Lake Sturgeon Making a Comeback In The Northland
Posted at: 03/06/2013 9:40 PM
| Updated at: 03/06/2013 11:40 PM
By: Laurie Stribling
A population of prehistoric fish is making a comeback in the Northland. Lake Sturgeon have been a special concern for DNR officials since the 1980's, but at a meeting in Duluth Wednesday a fisheries biologist explained their progress.
John Lindgren said the species was close to extinct in Lake Superior and the Saint Louis River after western Europeans over harvested generations ago. He said restocking efforts to save the sturgeon population started in 1983, and it's been making good progress.
"It's been very successful," Lindgren said. "All the indexing and all the research that we've done after we stocked them has shown that the survival has been good."
The meeting Wednesday was at the Hartley Nature Center. Izaak Walton League members were interested to hear about the species' comeback.
"We just want to keep in touch with what is happening in the Saint Louis River," member Larry Forbes said. "They've always been here, and to return them is just the right thing to do."
Rehabilitation efforts are not over.

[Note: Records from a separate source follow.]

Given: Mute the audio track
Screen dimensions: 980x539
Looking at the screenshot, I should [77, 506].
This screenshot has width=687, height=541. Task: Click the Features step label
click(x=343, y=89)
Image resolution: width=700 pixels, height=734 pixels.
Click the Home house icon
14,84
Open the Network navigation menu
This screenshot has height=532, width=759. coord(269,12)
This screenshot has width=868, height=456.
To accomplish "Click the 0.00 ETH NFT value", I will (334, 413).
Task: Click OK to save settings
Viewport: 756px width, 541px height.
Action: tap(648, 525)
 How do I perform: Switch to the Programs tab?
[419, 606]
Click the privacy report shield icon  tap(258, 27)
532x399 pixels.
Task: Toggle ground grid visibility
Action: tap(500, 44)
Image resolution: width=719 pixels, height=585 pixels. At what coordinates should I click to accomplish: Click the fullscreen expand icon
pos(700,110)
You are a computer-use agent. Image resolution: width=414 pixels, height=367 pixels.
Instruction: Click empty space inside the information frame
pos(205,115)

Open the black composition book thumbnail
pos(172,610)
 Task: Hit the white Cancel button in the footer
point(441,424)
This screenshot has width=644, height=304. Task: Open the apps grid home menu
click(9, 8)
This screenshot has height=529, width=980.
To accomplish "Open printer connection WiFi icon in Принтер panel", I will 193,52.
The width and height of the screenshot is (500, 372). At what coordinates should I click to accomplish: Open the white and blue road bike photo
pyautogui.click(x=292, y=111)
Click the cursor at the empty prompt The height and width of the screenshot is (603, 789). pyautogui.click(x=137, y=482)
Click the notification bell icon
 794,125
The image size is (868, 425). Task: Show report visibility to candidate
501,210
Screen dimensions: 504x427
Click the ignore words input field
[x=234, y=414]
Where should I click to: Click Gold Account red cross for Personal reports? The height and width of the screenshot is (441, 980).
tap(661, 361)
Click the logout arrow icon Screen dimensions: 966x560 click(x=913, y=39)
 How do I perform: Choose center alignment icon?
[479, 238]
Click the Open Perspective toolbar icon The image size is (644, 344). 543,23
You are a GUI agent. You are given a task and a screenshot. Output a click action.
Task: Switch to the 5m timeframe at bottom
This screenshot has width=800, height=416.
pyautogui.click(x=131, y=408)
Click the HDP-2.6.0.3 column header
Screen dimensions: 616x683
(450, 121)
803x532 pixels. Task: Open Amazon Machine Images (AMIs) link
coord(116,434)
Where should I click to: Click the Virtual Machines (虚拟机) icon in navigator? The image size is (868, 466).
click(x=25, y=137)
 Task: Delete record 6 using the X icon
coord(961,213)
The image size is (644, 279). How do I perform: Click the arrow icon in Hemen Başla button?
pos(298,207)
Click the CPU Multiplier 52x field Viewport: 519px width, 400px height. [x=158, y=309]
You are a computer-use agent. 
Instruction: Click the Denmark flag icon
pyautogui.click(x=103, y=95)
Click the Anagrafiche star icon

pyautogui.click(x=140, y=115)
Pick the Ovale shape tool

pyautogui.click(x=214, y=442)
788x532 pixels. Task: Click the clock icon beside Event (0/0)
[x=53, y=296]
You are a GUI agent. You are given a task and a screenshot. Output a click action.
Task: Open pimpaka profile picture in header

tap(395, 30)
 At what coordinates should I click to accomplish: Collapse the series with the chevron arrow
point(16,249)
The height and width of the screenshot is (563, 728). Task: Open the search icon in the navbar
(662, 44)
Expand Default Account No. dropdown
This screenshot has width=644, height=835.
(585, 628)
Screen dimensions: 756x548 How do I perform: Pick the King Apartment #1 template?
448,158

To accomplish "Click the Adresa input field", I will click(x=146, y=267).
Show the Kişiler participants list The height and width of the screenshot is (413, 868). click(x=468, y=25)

Lindgren said there is still another phase of progress that needs to be recorded.
"We need to get to the point where we not only have the fish present that we stocked, but we have a whole other generation coming back," Lindgren said.
Since sturgeon don't reproduce until they're about 20 years old, results of the rehabilitation project won't be concrete for another 10 to 15 years.
Baby sturgeon, or fry, have been spotted. The earliest documented sighting was in 2011, but they've been seen as early as 2005.